美味しい海苔ができるまで

安心・安全で美味しい海苔が食卓に並ぶまでには、相当な手間と時間が掛かります。そんな美味しい海苔ができるまでには、どの様な工程が必要なのでしょうか。

・海苔ができるまでの工程
海苔ができるまでには、まず4月~10月の間に培養が始まります。牡蠣の殻に海苔の種となるフリー糸状体を植えつけます。続いて、7月に網などの準備を行います。海苔網を重ね、落下傘と呼ばれるビニール袋を海苔網に取り付けていきます。落下傘は、海苔の種が付いた牡蠣殻を入れる袋の事です。海苔網は15枚~30枚に重ねて一巻きにして保管しておきます。

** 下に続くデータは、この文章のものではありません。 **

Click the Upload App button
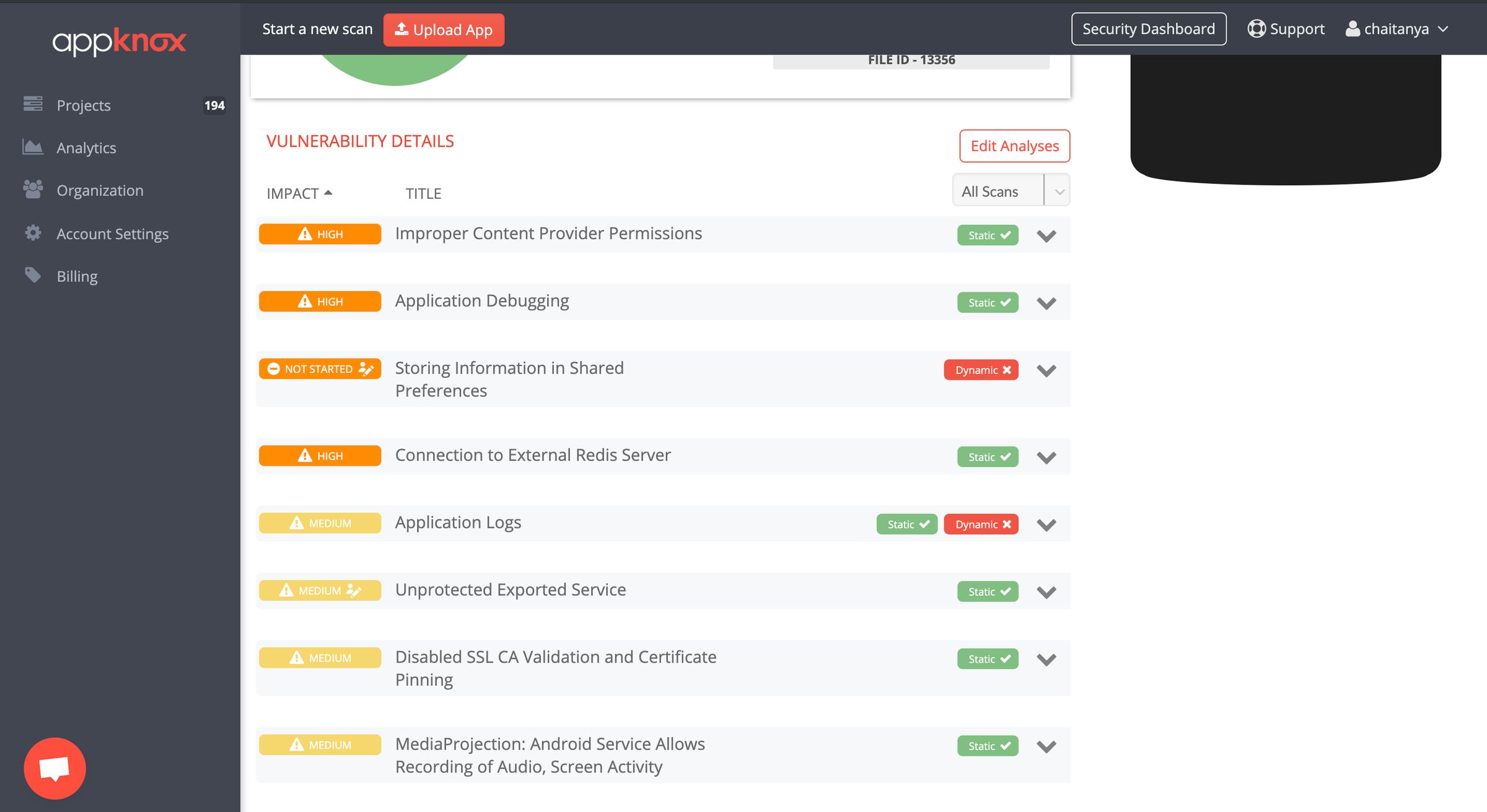 tap(444, 29)
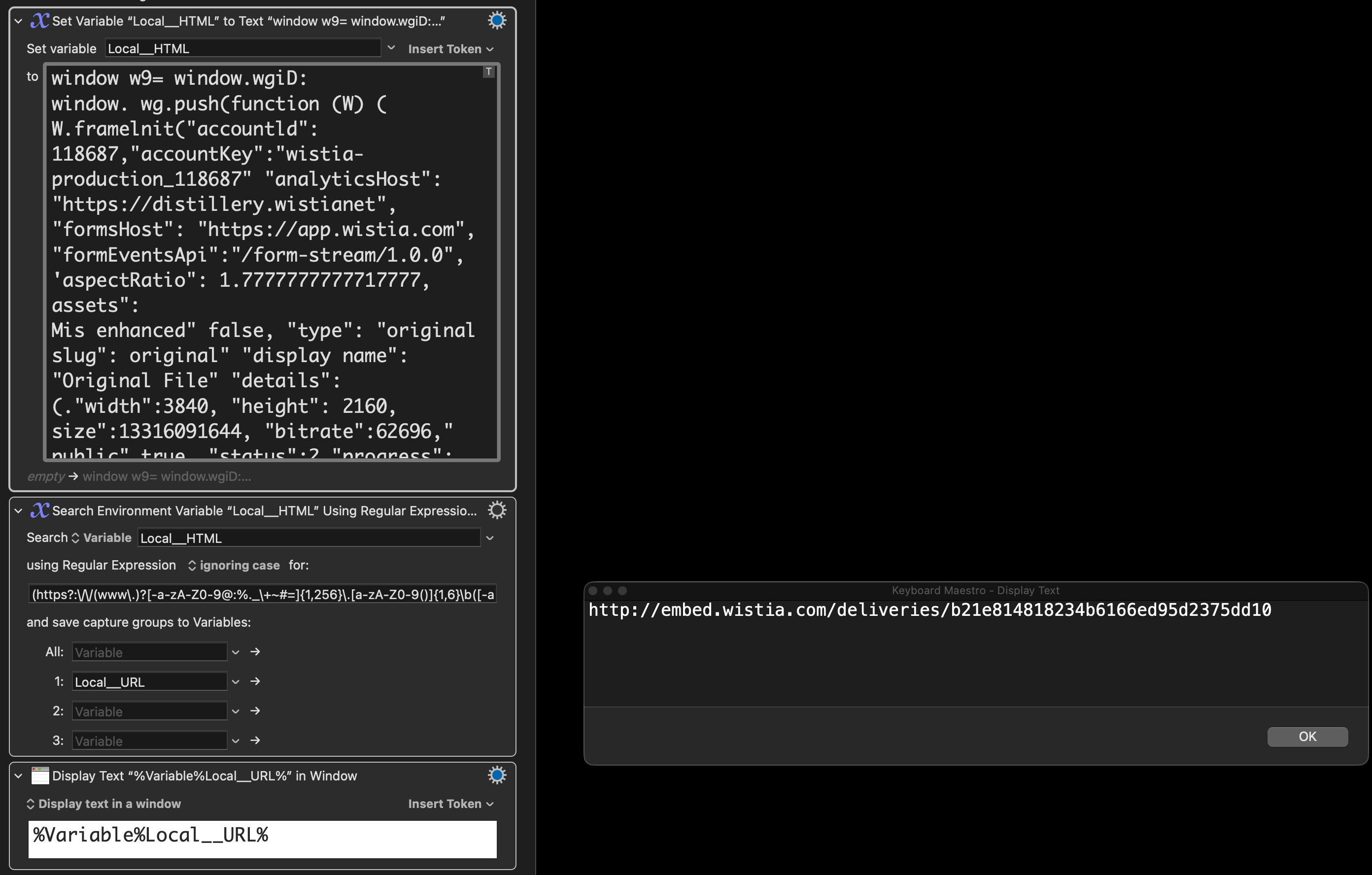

9月になると、支柱立てを行います。海に海苔網を吊るすための支柱を等間隔で立てていきます。一軒当たり、長さ7~12メートルの支柱を2000本程立てていきます。そして10月に殻入れを始めます。海苔の種が付いた牡蠣殻を、海苔網についている落下傘に入れます。殻入れの翌日、海に海苔網を張ります。牡蠣の殻から胞子が出るのが、日の出から4、5時間だけなので、明け方の暗いうちから海苔網を張りに出航します。種付けの後、一部を持ち帰り、顕微鏡を使って海苔の状態を確認します。海苔は満潮時は、海の中の養分で育っていきます。干潮時には、海面に出て乾燥をさせます。

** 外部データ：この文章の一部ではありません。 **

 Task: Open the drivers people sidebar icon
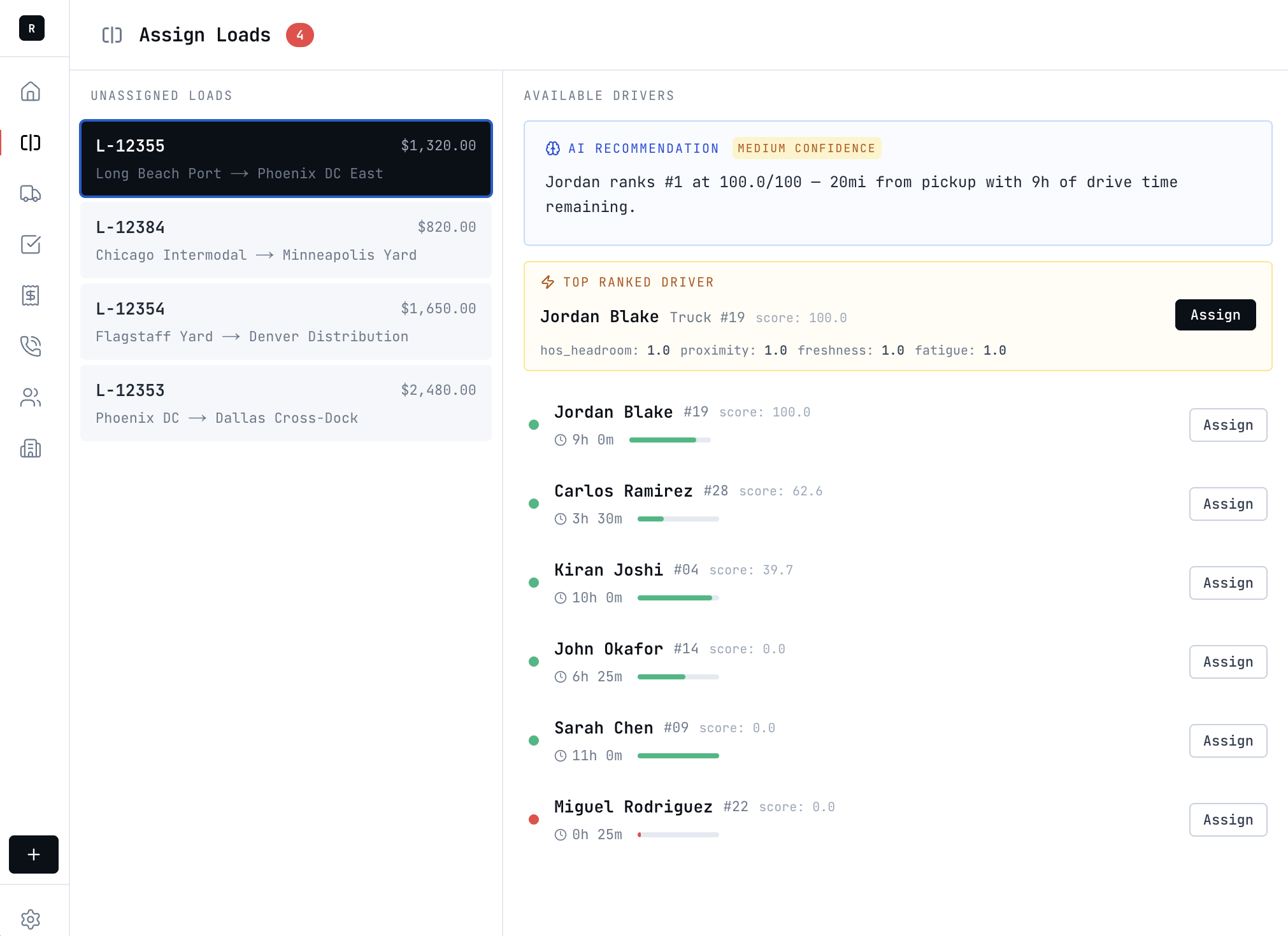point(31,397)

11月に入ると、冷凍保存用の網を回収します。海苔芽が4~5cm育ったら、このまま養殖を行う網(秋芽網)と、冷凍保存用の網(冷凍網)とに分けます。回収した冷凍網は、脱水してから干します。脱水するのは、海苔の細胞の死滅を防ぐためです。完全に乾いたら冷凍庫で保管します。この冷凍網は二期作・三期作をする為で、12月に海に戻し、二期作目をはじめます。乾燥させた海苔芽は、冷凍庫でマイナス20℃~25℃になっても生きており、再び海に戻せば成長します。冷凍網によって、海苔を安定供給することができます。

11月~3月に、初摘みします。ほぼ夜間に、色や艶の良い状態で海苔を摘み取ります。この海苔の摘み取り作業は、11月の初めから3月頃まで行われます。

・海苔の加工・成形・入札
摘み取ったらすぐに加工します。海苔が弱らないように、海水と混ぜて撹拌し、海苔を海と同じ状態にします。そして、ゴミや異物を丁寧に取り除いていきます。異物とは、鳥の羽、藁、えびや小さなカニなどがあります。

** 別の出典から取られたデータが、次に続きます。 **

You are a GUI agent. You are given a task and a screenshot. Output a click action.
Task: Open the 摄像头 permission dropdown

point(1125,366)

続いて、海苔を成形します。機械の規模にもよりますが、一時間に5000枚~10000枚の海苔が成形されます。成形した海苔は脱水した後、三時間位乾燥させます。乾燥させた後は、機械でゴミや異物がないかを再度確認し、異物が混入していたり、破れがあれば機械ではじかれます。全ての検査をクリアしたら、10枚ごとに二つ折りにして、この束を10束で1つに結束して箱詰めされます。

海苔ができるまでには、更に成形が終わると、検査員によって検査され、海苔の品質が選別され、等級がつけられます。その後、買い入れ業者による入札が行われます。入札によって買われた海苔は、様々な商品になります。

・安心・安全な海苔を提供する努力
普段食卓に並んでいる、美味しい海苔ができるまでには、長い年月と、多くの人たちの労力が掛かっています。そして、安心・安全な海苔を提供する為、努力を続けています。海苔は、美味しいだけではなく、様々な栄養素と健康効果が期待できる、食品です。